## DATA PROVIDED

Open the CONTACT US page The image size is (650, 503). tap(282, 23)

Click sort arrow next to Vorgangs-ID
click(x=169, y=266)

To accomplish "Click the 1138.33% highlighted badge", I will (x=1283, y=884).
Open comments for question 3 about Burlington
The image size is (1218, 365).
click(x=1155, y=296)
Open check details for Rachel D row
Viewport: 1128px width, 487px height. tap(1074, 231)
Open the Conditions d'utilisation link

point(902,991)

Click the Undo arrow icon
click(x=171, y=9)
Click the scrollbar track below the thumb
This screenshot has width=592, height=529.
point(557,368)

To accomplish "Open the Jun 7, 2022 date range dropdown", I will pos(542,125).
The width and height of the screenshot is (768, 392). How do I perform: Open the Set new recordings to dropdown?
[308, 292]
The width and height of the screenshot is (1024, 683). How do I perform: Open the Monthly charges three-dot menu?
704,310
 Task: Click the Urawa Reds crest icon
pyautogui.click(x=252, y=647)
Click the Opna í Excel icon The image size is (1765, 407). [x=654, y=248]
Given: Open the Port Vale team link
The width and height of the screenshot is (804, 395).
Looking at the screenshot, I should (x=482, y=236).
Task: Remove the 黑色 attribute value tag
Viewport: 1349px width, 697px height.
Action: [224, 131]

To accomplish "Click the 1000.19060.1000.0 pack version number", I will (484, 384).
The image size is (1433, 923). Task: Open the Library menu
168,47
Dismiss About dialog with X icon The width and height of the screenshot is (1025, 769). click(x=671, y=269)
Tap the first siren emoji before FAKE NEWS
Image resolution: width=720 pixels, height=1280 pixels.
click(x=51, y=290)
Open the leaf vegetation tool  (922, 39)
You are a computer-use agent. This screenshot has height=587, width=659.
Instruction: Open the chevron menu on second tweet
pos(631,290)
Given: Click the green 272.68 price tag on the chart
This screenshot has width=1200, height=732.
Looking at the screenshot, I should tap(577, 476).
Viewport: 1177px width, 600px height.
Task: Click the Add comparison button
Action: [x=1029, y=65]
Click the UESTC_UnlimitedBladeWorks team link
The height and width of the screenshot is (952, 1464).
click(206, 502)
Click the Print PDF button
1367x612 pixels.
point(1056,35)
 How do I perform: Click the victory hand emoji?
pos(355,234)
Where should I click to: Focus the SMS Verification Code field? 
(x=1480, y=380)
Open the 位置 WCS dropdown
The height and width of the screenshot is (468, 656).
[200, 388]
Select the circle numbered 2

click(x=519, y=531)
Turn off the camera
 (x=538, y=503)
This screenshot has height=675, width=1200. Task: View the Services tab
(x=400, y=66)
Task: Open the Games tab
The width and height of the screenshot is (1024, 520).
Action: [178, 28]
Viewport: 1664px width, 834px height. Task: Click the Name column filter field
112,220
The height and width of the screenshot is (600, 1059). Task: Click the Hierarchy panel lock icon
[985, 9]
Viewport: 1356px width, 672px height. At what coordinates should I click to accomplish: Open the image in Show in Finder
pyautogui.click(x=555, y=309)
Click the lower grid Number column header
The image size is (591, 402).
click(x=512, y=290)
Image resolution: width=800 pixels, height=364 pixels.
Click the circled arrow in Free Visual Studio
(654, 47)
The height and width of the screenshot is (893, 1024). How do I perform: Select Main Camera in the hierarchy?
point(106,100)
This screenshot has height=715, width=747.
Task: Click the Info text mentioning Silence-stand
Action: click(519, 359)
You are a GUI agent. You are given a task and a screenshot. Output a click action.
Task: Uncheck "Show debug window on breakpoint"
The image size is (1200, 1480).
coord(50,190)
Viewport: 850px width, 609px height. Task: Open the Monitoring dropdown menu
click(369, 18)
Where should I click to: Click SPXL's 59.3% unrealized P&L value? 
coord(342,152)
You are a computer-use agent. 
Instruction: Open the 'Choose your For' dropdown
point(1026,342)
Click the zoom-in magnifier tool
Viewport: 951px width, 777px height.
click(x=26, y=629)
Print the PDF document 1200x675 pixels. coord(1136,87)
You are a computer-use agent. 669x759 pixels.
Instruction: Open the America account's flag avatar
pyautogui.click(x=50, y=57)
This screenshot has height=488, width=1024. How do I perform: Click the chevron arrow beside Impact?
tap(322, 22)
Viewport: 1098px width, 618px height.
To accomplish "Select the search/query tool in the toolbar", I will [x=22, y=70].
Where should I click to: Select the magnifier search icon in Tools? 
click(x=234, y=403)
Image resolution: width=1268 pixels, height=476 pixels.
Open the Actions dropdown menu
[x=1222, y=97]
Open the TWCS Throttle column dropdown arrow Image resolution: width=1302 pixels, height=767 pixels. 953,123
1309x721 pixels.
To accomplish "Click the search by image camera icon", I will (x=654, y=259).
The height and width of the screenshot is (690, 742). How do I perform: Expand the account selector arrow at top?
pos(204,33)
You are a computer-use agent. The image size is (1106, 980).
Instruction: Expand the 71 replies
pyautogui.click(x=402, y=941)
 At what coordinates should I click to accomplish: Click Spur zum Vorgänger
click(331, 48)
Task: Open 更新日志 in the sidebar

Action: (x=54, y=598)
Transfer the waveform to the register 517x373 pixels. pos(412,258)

## WHAT TO PRODUCE
Transcribe, exactly and without additions, the lines of the records above, beginning with the line that contains "Task: Remove the 黑色 attribute value tag" and ending with the line that contains "Tap the first siren emoji before FAKE NEWS", both included.

## RESPONSE AREA
Task: Remove the 黑色 attribute value tag
Viewport: 1349px width, 697px height.
Action: [224, 131]

To accomplish "Click the 1000.19060.1000.0 pack version number", I will (484, 384).
The image size is (1433, 923). Task: Open the Library menu
168,47
Dismiss About dialog with X icon The width and height of the screenshot is (1025, 769). click(x=671, y=269)
Tap the first siren emoji before FAKE NEWS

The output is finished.